Projet Collectif Sciences Po 2005 : Mariage Homosexuel et homoparentalité
 

Fiche de lecture
Sur cet instant fragile
, Didier Eribon, Fayard, 2004.

Didier Eribon est philosophe. Professeur Invité à l’université de Berkeley (Etats-Unis). Il est l’auteur de Michel Foucault (Flammarion, 1989), Réflexions sur la question gay (Fayard, 1999), Une morale du minoritaire. Variations sur un thème de Jean Genet (Fayard, 2001), Hérésies. Essais sur la théorie de la sexualité (Fayard, 2003).

Origines de l'ouvrage

Didier Eribon écrit ce livre en réaction au mariage de Bègles. A l'origine, avec Emmanuel Pierrat, Daniel Borrillo, Caroline Mécary, Eric Fassin de ce phénomène médiatique, il réagit à l'accumulation de prises de positions déclenchées par cet acte de "désobéissance civile". Face à la libération de la parole publique sur la question de la légalisation du mariage homosexuel et de l'homoparentalité, il entend défendre la position tenue, et revient sur quelques thèmes qui lui sont chers. C'est donc un récit de cette "provocation" qu'il livre, mais surtout une réflexion sur le rapport de l'homosexuel, par le truchement de figures homosexuelles comme Genet, Gide, Jouhandeau.

Retour sur la figure de l'homosexuel conservateur

Eribon s'attarde sur la figure controversée de Jouhandeau, déjà abordée dans Réflexions sur la question gay ou Hérésies. Il s'interroge sur la question que pose l'homosexuel conservateur, voire réactionnaire. On sait que dans Réflexions sur la question gay la réponse à cette interrogation amenait Eribon à admettre l'hypothèse que la légalisation du mariage pour les couples de même sexe ne signifierait pas une révolution progressiste se diffusant à l'ensemble du corps social.
Ici la conclusion est autre. Eribon émet l'idée que cette révolution légale pourrait être aussi une révolution anthropologique, que l'on ne peut renoncer à cette volonté de changer la société.

L'Homosexuel en marge

Plus largement, c'est la figure de l'homosexuel en marge qu'analyse Eribon. Jouhandeau ? Est marginal, à sa façon également.
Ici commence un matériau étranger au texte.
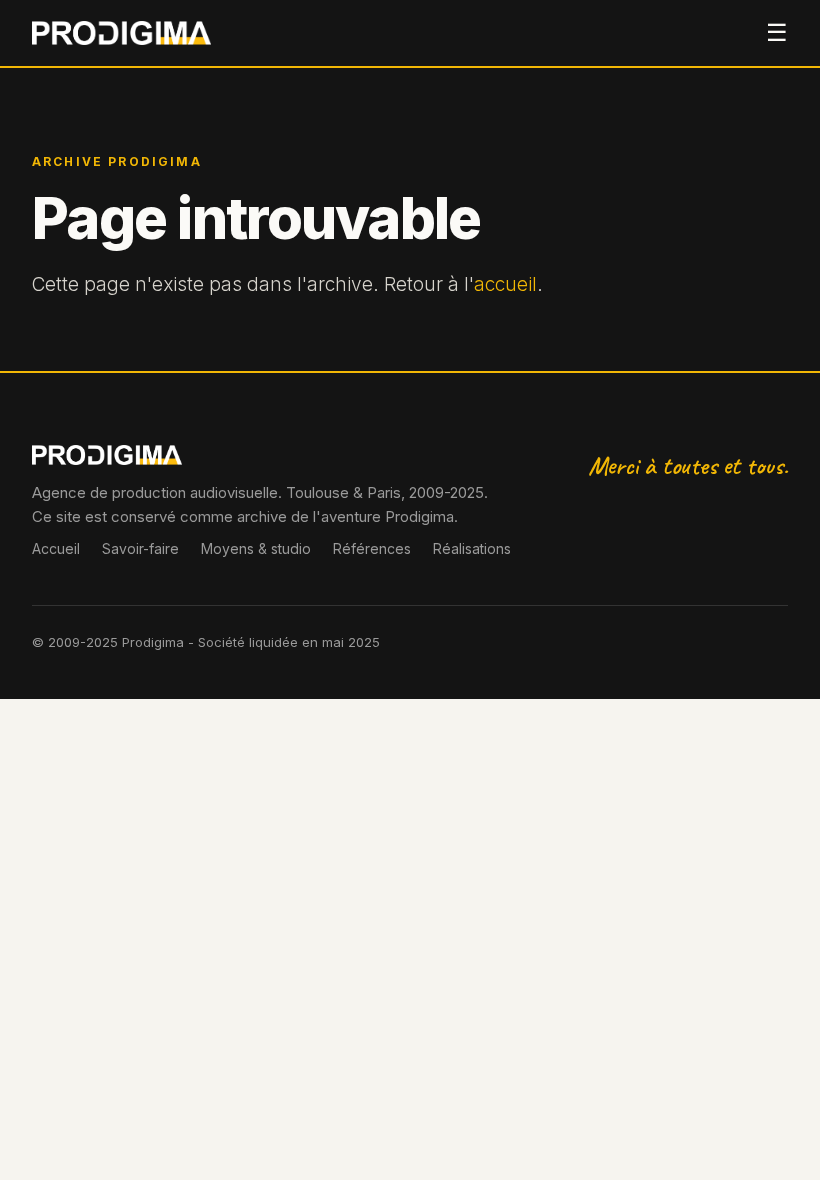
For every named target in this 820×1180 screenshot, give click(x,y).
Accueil (56, 548)
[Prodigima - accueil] (121, 33)
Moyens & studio (256, 548)
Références (372, 548)
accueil (505, 284)
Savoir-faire (140, 548)
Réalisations (472, 548)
C'est le rapport de (des) l'homosexuel(s) au mariage, donc à la norme, qu'interroge le philosophe, revenant sur la figure de Genet, image de l'homosexuel "maudit", à travers des textes de Sartre sur son ami. Reprenant une figure déjà analysée par l'historien Georges Mosse, il souligne que Sartre voyait en son homosexualité un amour des bourreaux, qui renvoie aux rapports de l'écrivain au nazisme.

Devant cette thématique riche et complexe, Eribon repense ce rapport à la société que décrivaient Foucault, Deleuze, dans le manifeste de 1973 se réclamant de la destinée marginale d'hommes et de femmes différents de la société, conscients de cette différence et prêts à en assumer les conséquences.

Au final, quelle doit être la place d’un homosexuel dans notre société ? Son identité doit-elle se réduire à sa sexualité ? Si je ne revendique pas le mariage pour moi-même, ne dois-je pas pour autant le revendiquer pour les autres, au nom de l’égalité des droits ?

L’ouvrage de Didier Eribon ouvre ces différentes pistes de réflexion, tout en retraçant de manière originale les quelques mois si particuliers qui ont suivi pour lui et ses compagnons la « provocation » (Noël Mamère) de Bègles.